### Document excerpt
-- Opening Marker --

If you get a home mortgage debt consolidation refinancing plan (a “refinance”) to help pay off your debt, you probably will have to pay some fees and costs in order to get the mortgage. Most mortgages charge some fees for paperwork, and refinancing is no different. However, many refinancing arrangements also require you to pay some extra fees, called points. Be sure to ask your lender about the mortgage terms, but don’t be paranoid if there are some extra fees.

Refinancing is a way to get a new mortgage on your house. In the process, you'll pay off the old mortgage and wind up with some cash in your hand. There are lots of different types of mortgages, so talk to your mortgage company about the terms of the particular options they offer.

Refinancing, like any mortgage, is really a secured loan that uses your house as collateral. On the one hand, any time you have collateral, it's easier to get a loan and you're likely to get a loan at a good interest rate. The bad part about collateral is that you run the risk of losing the collateral if you default on the mortgage.

Before you make your refinancing deal, talk to your lender about the terms and conditions of the mortgage. What is the interest rate? How many years is the mortgage? What happens if, God forbid, you should miss a payment?

-- Closing Marker --

### Extracted material

-- Opening Marker --

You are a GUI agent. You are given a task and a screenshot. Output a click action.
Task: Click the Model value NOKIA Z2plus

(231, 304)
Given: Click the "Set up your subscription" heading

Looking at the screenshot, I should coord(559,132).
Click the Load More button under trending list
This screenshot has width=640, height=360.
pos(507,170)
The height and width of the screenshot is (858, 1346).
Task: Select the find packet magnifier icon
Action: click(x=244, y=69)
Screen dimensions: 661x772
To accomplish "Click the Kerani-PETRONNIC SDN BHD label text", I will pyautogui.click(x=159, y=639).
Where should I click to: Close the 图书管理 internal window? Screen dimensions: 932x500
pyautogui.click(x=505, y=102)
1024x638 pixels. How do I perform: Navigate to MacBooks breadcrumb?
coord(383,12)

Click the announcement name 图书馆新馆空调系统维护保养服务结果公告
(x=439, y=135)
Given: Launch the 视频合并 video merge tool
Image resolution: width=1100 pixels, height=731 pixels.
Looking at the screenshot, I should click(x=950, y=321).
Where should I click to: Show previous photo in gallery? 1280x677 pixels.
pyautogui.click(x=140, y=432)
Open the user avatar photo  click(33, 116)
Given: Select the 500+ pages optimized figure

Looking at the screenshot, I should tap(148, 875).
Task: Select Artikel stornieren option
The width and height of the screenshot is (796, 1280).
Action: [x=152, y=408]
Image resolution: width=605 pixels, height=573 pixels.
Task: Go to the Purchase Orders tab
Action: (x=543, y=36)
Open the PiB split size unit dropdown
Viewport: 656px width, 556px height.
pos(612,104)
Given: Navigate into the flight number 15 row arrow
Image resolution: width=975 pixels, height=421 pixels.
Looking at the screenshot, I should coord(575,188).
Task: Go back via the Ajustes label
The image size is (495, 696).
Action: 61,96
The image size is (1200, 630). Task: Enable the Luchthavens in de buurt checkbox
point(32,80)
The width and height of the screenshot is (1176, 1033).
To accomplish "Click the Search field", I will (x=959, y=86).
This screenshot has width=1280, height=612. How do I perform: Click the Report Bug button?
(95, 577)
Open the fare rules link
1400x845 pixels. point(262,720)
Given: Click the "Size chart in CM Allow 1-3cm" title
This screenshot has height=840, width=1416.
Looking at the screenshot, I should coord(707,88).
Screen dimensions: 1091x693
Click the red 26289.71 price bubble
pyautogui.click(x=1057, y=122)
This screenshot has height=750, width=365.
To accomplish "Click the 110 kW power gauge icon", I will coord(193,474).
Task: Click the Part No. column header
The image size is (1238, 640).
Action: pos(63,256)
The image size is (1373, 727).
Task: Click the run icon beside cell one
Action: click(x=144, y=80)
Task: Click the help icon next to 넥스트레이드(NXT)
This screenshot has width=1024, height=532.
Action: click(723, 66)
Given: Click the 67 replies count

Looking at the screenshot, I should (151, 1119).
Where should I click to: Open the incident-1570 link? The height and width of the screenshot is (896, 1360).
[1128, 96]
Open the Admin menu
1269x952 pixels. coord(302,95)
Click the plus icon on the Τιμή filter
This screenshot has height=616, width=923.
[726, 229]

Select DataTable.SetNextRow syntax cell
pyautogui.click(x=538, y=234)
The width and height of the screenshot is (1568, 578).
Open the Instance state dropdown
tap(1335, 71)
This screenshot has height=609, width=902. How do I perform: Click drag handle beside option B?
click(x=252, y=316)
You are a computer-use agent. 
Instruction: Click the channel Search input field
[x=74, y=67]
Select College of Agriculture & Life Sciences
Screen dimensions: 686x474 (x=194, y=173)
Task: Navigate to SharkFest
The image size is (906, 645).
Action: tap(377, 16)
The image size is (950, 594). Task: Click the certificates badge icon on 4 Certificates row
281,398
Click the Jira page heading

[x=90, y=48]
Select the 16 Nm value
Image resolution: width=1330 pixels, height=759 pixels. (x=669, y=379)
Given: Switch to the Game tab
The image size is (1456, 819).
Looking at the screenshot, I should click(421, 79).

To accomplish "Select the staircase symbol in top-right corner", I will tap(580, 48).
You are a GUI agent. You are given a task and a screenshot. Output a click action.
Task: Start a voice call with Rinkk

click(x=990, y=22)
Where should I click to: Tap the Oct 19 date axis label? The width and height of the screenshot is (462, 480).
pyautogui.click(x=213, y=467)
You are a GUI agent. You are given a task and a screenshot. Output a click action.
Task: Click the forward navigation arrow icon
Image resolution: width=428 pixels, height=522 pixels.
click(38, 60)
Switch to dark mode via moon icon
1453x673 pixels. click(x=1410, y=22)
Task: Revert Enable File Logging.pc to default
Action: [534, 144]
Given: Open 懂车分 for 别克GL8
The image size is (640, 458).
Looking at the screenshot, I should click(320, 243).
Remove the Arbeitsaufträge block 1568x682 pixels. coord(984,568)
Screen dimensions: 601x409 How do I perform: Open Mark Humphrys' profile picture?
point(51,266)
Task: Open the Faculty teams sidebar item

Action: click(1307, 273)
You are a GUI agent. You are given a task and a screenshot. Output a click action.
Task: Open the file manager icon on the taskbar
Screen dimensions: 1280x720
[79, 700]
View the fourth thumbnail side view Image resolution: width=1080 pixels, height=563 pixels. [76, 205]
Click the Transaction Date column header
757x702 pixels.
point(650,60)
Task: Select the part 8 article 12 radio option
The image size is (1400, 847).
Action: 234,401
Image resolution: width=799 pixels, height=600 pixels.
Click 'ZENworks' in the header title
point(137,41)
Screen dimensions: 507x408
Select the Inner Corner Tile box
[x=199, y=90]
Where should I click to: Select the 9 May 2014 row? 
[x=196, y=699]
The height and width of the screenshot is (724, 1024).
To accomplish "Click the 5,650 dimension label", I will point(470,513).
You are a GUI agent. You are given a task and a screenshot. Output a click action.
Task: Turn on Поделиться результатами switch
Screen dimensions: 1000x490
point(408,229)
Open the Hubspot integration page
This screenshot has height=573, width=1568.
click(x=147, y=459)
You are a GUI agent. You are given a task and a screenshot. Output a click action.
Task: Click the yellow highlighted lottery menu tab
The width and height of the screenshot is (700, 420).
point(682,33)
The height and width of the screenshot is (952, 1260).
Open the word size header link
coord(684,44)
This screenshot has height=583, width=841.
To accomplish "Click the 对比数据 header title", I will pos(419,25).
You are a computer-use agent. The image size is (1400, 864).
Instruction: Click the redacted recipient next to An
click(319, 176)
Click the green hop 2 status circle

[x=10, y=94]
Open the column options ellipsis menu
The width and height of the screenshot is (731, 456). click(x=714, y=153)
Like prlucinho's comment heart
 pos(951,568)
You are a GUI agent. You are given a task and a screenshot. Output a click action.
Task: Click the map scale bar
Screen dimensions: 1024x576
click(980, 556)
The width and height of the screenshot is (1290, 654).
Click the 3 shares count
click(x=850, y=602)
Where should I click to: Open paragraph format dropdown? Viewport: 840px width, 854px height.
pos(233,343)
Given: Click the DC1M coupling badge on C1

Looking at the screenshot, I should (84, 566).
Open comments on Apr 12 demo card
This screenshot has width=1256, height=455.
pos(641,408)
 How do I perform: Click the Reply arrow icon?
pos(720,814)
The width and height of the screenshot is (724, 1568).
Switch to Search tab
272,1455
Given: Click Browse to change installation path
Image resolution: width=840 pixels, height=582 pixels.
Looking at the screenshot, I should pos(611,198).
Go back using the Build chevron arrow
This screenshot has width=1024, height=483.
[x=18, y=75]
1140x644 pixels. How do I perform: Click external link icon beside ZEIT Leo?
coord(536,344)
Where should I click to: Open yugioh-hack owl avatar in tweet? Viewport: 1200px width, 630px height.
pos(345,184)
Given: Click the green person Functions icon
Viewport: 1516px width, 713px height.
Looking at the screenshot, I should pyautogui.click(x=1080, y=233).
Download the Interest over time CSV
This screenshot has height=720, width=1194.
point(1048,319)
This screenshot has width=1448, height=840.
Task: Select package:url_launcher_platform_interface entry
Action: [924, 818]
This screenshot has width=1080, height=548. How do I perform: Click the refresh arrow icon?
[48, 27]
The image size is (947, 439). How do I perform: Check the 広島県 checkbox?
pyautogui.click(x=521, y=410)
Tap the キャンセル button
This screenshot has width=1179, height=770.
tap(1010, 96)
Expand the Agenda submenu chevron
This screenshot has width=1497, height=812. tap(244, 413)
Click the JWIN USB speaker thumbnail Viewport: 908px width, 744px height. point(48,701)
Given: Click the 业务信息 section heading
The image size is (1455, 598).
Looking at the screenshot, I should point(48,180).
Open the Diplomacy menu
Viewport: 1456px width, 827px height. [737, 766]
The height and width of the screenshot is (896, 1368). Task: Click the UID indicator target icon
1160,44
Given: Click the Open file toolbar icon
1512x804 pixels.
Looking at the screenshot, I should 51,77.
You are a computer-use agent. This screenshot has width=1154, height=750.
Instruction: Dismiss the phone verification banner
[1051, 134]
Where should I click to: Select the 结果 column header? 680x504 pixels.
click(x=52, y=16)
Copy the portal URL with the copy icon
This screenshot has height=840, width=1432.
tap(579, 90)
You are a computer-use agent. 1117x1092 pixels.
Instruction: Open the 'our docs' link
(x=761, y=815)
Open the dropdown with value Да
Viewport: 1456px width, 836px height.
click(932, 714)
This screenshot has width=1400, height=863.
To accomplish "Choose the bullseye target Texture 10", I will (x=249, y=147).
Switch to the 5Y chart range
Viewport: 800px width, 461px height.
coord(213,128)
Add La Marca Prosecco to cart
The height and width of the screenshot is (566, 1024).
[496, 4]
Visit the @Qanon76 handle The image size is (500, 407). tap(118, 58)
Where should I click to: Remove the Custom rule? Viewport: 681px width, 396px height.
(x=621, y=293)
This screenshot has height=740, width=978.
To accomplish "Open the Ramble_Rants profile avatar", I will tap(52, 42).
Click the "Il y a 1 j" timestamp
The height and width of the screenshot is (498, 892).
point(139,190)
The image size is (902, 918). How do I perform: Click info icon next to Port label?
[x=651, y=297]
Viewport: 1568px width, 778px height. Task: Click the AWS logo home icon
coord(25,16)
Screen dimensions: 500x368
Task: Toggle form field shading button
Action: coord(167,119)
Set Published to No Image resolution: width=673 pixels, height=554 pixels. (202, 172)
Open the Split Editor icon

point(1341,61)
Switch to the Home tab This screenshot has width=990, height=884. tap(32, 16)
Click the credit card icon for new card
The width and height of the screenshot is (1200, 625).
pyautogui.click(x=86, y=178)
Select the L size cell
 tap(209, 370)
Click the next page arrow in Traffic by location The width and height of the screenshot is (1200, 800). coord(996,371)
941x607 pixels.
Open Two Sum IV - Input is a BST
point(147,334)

-- Closing Marker --

### Study questions
a – Return, word for word, the part of the mortgage refinancing passage from "If you get a" to "options they offer.".
b – Resume the passage on mortgage refinancing, picking up after its last sentence.

### Answers to the exercise
a –
If you get a home mortgage debt consolidation refinancing plan (a “refinance”) to help pay off your debt, you probably will have to pay some fees and costs in order to get the mortgage. Most mortgages charge some fees for paperwork, and refinancing is no different. However, many refinancing arrangements also require you to pay some extra fees, called points. Be sure to ask your lender about the mortgage terms, but don’t be paranoid if there are some extra fees.

Refinancing is a way to get a new mortgage on your house. In the process, you'll pay off the old mortgage and wind up with some cash in your hand. There are lots of different types of mortgages, so talk to your mortgage company about the terms of the particular options they offer.

b –
Foreclosure is the legal action that is used for a lender (the company that gave you the mortgage) to take title and possession of the property used as collateral. Foreclosure laws vary by state, but your lender should be quite familiar with them. Find out what they are and how they work.

Foreclosure is usually not in anyone's best interest. Most lenders don't like this option, because they incur legal costs and end up having to re-sell the property, sometimes at fire-sale rates. Most borrowers don't like foreclosures because they lose their homes and end up with damaged credit.

Obviously, you don't want to enter into a refinance if foreclosure appears likely. Work with a certified credit counselor and look through your financial records to see if you can make a refinance work.

Because a refinancing arrangement requires a lot of paperwork, it can take weeks, even months, to finalize the deal and get your money. During that time, you still have to make all of your payments. That means you should start the refinancing process as early as you can and be prepared to wait patiently.

You may need to talk to your creditors and explain what’s going on; perhaps you can negotiate a skipped payment or a lower monthly minimum until the refinancing deal goes through. In some cases, you may be able to work this out yourself with your creditors. In other instances, you may need to ask the mortgage company handling the refinance to talk to your creditors (just to verify that you are indeed working on the loan).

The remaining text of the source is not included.